Neyland Smith, een speciale agent van Scotland Yard en de erfvijand van Fu Manchu, woont in China de executie bij van de grote misdadiger, maar al snel blijkt dat Fu Manchu nog in leven is: een dubbelganger werd gehypnotiseerd en geëxecuteerd in zijn plaats. Fu Mancho ontvoert een professor in de chemie en dwingt hem om een dodelijk gas te ontwikkelen uit het zaad van Tibetaanse bloembollen. Samen met de dochter van de professor en zijn Duitse collega Jansen probeert Smith een gigantische ramp te voorkomen.
The Face of Fu Mancho is niet veel meer dan een stripverhaalachtig gegegeven dat tot leven is gebracht. De plot zit vol gaten en Lee zit zo zwaar onder de make-up dat hij geen spier kan vertrekken. Green en Fuchsberger zijn goede acteurs, maar de diverse vuistgevechten maken duidelijk dat zij niet voor het actiegenre in de wieg waren gelegd. De film was een Brits-Duitse co-productie en naast Fuchsberger krijgen we ook Karin Dor als de dochter van de ontvoerde professor.

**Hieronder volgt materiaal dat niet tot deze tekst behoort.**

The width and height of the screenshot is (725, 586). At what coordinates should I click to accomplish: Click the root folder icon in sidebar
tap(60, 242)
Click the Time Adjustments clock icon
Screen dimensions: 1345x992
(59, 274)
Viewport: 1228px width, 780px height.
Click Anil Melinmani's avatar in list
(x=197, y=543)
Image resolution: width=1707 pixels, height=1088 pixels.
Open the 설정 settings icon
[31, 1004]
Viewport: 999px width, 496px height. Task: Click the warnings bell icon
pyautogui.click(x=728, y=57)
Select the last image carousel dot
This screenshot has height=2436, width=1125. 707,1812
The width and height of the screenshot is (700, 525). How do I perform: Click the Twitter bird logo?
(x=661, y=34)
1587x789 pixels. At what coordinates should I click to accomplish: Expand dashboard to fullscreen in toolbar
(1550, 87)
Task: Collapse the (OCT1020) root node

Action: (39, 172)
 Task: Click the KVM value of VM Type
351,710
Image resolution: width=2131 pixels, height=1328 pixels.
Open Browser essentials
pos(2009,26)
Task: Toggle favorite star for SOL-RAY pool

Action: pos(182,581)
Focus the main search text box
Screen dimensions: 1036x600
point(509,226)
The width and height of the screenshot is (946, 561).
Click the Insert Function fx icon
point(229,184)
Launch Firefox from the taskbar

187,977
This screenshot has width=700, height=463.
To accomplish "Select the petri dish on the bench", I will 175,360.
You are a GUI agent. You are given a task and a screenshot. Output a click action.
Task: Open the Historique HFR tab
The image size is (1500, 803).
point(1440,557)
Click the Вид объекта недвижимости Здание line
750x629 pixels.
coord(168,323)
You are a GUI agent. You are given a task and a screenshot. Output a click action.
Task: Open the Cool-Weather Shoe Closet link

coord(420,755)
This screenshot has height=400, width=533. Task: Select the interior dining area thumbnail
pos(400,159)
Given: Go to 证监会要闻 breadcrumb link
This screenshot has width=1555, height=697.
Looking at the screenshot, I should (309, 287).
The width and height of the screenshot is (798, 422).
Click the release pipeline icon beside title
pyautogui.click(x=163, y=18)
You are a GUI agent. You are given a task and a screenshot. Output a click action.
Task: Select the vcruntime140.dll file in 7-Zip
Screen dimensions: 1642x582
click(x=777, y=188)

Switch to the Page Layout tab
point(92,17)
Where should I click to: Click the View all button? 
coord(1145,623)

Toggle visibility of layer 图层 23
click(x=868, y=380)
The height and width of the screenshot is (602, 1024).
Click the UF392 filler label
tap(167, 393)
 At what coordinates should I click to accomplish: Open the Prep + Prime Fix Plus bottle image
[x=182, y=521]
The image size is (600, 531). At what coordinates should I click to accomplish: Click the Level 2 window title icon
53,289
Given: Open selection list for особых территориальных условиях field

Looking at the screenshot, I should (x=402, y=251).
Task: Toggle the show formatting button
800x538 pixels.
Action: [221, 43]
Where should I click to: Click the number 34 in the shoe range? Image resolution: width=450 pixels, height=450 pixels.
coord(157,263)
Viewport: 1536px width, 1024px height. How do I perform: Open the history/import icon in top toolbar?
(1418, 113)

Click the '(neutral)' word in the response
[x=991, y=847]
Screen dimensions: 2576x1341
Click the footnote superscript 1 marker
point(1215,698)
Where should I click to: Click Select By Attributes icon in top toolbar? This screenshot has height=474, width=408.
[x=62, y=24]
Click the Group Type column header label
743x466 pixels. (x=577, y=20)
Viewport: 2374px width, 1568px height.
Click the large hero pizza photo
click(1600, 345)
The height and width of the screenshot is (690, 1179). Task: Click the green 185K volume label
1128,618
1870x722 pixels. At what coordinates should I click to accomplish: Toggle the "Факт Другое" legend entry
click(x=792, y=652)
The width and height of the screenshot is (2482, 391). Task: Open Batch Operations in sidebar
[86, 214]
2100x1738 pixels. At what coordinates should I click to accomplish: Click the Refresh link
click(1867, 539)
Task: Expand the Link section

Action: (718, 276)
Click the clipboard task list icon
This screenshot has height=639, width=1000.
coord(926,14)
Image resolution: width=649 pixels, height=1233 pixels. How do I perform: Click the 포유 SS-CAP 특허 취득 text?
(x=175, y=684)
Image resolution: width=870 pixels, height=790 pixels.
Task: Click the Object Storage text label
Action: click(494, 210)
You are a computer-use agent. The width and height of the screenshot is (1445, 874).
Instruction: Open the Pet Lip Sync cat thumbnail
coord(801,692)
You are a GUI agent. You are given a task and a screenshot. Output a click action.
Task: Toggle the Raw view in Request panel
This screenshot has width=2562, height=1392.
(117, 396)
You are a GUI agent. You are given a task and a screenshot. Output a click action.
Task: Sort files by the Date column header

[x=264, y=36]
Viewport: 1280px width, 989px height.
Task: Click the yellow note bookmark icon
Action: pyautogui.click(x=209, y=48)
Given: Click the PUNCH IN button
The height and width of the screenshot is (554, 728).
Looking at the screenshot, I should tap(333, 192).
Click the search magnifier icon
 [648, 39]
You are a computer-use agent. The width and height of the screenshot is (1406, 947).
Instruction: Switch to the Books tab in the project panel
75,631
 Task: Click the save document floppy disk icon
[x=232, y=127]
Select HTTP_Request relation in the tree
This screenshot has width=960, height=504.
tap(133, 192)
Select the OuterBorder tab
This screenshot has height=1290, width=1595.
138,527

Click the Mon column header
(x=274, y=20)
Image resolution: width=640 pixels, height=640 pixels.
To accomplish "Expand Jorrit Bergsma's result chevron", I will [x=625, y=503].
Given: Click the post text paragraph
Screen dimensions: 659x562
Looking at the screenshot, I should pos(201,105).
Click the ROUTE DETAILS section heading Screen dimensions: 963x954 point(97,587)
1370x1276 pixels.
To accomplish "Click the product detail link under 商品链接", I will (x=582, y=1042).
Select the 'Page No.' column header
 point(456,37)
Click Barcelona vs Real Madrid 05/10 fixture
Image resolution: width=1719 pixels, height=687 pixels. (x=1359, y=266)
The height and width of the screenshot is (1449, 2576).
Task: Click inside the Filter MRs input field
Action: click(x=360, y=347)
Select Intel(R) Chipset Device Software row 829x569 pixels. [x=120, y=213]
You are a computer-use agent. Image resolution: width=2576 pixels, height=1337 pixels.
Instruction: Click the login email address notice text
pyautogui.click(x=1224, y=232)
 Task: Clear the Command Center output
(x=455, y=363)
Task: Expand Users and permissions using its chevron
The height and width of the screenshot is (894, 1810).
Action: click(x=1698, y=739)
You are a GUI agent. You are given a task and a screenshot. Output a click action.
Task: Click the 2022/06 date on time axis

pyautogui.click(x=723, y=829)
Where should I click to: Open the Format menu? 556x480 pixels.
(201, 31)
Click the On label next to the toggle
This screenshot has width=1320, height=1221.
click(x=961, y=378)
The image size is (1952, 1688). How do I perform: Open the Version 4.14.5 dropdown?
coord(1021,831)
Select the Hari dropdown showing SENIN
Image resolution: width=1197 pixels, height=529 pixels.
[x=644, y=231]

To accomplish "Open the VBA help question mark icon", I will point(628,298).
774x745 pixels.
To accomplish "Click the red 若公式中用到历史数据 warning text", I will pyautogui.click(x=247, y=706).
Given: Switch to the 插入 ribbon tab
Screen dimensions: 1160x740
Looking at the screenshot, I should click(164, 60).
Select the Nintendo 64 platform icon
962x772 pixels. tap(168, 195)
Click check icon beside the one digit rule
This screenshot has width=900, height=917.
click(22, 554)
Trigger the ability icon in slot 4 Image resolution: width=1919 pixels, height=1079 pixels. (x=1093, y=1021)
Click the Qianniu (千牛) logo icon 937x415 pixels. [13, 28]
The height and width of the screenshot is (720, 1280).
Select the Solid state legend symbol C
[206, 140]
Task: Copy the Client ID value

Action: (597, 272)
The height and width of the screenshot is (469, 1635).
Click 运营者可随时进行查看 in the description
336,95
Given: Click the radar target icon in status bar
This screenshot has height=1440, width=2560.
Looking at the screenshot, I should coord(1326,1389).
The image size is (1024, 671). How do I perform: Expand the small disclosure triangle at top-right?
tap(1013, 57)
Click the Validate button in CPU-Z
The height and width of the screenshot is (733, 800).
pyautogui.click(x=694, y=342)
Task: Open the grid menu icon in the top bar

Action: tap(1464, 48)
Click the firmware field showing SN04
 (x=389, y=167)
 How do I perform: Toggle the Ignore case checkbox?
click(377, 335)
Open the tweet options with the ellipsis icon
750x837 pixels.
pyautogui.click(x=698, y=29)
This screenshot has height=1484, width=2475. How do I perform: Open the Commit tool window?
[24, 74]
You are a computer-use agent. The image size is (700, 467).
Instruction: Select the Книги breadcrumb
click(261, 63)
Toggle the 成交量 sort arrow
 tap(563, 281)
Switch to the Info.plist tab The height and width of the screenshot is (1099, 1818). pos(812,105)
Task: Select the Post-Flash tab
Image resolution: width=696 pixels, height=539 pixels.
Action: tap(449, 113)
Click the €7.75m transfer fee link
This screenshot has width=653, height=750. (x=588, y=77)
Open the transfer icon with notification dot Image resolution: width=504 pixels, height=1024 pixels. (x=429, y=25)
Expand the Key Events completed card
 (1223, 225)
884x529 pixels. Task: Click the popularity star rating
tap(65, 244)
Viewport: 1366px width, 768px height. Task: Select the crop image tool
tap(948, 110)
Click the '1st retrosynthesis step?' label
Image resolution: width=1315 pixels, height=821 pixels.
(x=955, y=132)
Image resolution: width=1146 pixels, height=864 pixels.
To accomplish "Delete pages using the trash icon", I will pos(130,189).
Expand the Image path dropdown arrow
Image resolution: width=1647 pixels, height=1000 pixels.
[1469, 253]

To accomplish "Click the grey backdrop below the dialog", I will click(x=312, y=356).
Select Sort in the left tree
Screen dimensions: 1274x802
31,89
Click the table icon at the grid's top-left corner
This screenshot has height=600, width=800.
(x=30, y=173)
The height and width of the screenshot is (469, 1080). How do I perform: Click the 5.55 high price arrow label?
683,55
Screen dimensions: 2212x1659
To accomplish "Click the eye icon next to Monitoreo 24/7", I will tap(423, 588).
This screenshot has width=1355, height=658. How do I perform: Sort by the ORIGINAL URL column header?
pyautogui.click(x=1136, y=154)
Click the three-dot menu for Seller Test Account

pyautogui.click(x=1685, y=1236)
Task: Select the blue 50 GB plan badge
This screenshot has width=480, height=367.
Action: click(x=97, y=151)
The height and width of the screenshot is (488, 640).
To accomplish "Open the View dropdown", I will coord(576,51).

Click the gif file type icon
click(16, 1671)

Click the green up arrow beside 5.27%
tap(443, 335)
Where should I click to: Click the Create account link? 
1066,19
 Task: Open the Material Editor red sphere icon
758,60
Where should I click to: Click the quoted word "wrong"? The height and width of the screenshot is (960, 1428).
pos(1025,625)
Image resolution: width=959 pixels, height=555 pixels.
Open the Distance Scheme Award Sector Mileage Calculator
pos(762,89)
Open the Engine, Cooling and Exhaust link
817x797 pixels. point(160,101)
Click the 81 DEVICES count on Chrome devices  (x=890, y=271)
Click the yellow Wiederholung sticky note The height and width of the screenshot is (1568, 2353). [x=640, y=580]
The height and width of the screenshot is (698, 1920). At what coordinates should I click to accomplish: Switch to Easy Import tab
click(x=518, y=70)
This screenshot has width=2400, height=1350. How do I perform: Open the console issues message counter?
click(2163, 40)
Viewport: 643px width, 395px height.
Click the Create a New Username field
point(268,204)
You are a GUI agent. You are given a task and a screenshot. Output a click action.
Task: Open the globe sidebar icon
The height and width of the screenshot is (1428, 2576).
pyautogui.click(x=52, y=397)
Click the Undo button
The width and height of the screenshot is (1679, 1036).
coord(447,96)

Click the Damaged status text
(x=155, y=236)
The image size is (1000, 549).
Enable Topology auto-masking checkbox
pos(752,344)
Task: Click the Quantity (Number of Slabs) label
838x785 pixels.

Er is één scène die nogal pijnlijk overkomt in het licht van recente terroristische aanslagen: Fu Manchu probeert het dodelijke gas uit op een Engels dorpje en daarbij komen alle 3000 inwoners om het leven. De scène wordt nog grimmiger als men weet dat de lange en magere Lee de ideale acteur zou zijn geweest om gestalte te geven aan (de eveneens lange en magere) Osama Bin Laden. De zware make-up maakt de illusie nog sterker.